BIRCH/Meeting/Nov172011
From Bioinformatics.Org Wiki
Contents |
Overview
This meeting will be to discuss winbirch, and to demonstrate progress on git-kit
Status
Gitkit is now up and running, tested on several platforms. You can get it from github
I have created a birch-build repository as well, which contains premake binaries for every platform.
I have started a birch-native-src repository, which I am currently building fasta and phylip in. Fasta looks like it won't be too bad, just have to untangle the mess of included make files. Maybe we can send the developer our make scripts - he might like them!
Update: Phylip is building and going well. Fasta is coming coming along nicely. I am trying to contact the original developers to see if they would be interested in using my build system.
I have come up with a few ideas:
- Use mingw to target windows, so that we can build by cross compilation (build windows binaries on linux!)
- Build and link to static libraries wherever possible, so that they are just embedded in to the executables. This will eliminate shared object hell. We will need to make a birch-lib repository to house these.
Git-kit
Gitkit is available at github. To use git-kit simply clone it with:
git clone git@github.com:daleha/git-kit.git
Then, edit "gitkit.cfg" to specify which repos you would like to sync.
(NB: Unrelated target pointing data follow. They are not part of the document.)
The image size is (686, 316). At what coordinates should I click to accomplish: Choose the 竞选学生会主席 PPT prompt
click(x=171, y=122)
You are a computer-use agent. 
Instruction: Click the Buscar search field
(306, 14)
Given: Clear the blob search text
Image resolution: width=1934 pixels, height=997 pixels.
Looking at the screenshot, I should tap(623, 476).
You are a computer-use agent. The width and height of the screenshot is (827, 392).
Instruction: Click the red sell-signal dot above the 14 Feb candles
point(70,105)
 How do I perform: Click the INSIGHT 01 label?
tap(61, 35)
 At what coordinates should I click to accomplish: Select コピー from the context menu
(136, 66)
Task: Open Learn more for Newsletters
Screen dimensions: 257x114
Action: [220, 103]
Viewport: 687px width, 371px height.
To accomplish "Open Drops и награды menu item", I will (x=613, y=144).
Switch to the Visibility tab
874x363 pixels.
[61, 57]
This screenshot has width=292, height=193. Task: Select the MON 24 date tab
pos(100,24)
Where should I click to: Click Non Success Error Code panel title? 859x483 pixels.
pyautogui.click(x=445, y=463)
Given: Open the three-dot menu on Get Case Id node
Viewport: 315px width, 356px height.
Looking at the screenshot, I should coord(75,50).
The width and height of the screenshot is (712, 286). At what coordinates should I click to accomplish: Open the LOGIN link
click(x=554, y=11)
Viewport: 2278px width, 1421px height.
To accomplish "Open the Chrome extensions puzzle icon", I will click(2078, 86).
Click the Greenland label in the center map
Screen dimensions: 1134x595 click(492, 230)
I am currently working on a "git-kit setup" command that will make this simpler, but for now this must be done manually.
I would like to setup the birchdev on psgendb with gitkit, so that you can start to use git-kit to sync with me.
Git-kit is self-hosted (git-kit is used to sync git-kit - this has been invaluable in developing git-kit, as it can simply test new features on itself), so git-kit can by default be used to update itself (and in fact, does, with the "git-kit update" command).
As I am the only one who has been using/developing git-kit, I am certain that there are still some bugs. All output written by git-kit is recorded in a ".gitkit.log" file, so if there are any bugs you can simply email this file to me, and then run a "git-kit update" once it is fixed.
I have spent a fair amount of time on submodule support for git-kit. I would like to get graham to use git-kit as soon as possible for biolegato, to make it a module of birchdev, and also add getbirch, the framework folders, and the binaries as modules of birchdev.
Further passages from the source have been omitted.